Evidence-based Evaluation and Management of Anorectal Disease
16 February 2016 (online)
At least once a week, I have a patient in my clinic who asks me, “Why would you ever choose this field of work?” It typically occurs after an anorectal exam that they found particularly unsettling or embarrassing. Over the years, we have all come up with witty responses to this question, and I will spare the readers from my own retort, as I am sure your jokes are better than mine.
It is true that anorectal surgery is relatively unglamorous, and perhaps when some colon and rectal surgeons measure their worth, they focus on the complex laparoscopic and robotic cases, and the lives saved from colorectal cancer, rather than the abscesses, fistulas, and condylomata that frequent our clinics. However, our expertise in anorectal surgery is what truly separates us as colorectal subspecialists, and it is important that we maintain a strong focus in this area.
The goal of this volume is to summarize the up-to-date, evidence-based approach to common anorectal disorders, including controversies and areas of ongoing research. The authors have done a remarkable job of comprehensively reviewing the literature on their chosen topic, leaving no stone unturned, and acting as great ambassadors to our profession that is not satisfied with cookbook medicine.

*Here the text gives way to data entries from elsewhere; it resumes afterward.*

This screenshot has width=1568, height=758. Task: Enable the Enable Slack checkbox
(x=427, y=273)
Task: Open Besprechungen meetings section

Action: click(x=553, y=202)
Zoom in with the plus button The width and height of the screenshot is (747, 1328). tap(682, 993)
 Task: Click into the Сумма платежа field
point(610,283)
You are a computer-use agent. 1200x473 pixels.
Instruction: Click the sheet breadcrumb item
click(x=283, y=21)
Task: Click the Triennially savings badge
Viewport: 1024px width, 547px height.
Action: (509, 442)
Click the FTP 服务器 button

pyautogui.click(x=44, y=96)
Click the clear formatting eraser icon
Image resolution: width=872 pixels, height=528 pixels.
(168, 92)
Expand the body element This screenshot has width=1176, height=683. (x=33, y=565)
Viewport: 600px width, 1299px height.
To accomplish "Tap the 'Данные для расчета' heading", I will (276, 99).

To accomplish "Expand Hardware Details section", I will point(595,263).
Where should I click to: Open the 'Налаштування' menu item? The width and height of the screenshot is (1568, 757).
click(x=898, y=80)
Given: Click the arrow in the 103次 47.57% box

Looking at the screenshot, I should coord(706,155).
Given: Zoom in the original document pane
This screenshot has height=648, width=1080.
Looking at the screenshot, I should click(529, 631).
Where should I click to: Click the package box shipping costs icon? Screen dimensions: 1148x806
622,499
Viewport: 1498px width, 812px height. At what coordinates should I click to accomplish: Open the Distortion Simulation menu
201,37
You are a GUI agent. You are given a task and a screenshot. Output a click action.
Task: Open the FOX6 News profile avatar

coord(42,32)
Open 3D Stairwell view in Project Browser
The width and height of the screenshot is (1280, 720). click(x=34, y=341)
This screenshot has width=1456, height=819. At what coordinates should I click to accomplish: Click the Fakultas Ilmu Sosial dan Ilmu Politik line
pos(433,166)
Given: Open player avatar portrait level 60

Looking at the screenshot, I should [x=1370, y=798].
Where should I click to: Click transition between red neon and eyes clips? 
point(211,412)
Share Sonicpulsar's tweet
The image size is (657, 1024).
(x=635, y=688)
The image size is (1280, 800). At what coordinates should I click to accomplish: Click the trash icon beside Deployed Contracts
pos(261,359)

I would like to thank all the authors for their time and their expertise. Their work was thorough and thought-provoking, and I am happy to call them friends and colleagues. I would also like to especially thank Dr. Scott Steele for inviting me to be a guest editor for this volume. While his motivation and productivity are certainly unparalleled, I have been most impressed by his advocacy for others. What makes him truly unique is his tireless commitment to helping other surgeons succeed through support and mentorship.